Howdy whomever may be reading this! I have decided that now may be a good time to start writing out my thoughts before they consume me...eek, Mental Cannibalism! But, I digress, as I often do, a little about me to satisfy your prurient curiosities... At age 46, I have come to know that I am Transgendered, in fact, it's been nearly 10 years since i admitted this to myself. the transition itself? well, in a word, rocky. i look sort of like a cross between a biker and a trucker... not like Amy Acker <pictured above>.
Ahhh well, a girl can dream can't she? with luck, and lots of $$$$$$ i will be able to become the girl i know i am... it's up to skilled surgeons and science as to whether or not anyone will actually say "you're kinda pretty, Diana". That's what i hope for now... not so much glamour, not so much sexy <though that would be nice *wink*>, pretty will do me just fine.

⁂

* WHAT IS NEEDED *
Extend the personal blog post about gender transition by writing the next few paragraphs, starting after its final sentence.

* DATASET EXCERPT *
⁂

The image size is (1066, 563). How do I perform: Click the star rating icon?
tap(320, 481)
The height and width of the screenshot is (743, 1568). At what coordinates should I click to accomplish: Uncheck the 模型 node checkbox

⁂

* RESPONSE BOX *
Wondering what the $$$$$$$ represent? well, at my last calculations, it will cost anywhere between 100,000.00 and 150,000.00 to make me into a girl... mostly surgery, some wardrobe...lol. People ask me why i choose to walk this road... I tell them it's not really a choice, it's something that needs done, like corrective surgery for a heart murmur or any other birth defect... if i had a choice in the matter, I'd choose boring, plain vanilla...like most everyone... but the ache in my soul has driven me nearly crazy all of my life.
If you need to understand what i mean by ache, try wearing your shoes on the opposite feet for a day... now imagine the pain of the incorrect body on your soul...every day...forever... it's no wonder so many of the gender gifted take their lives or live with depression... it hurts.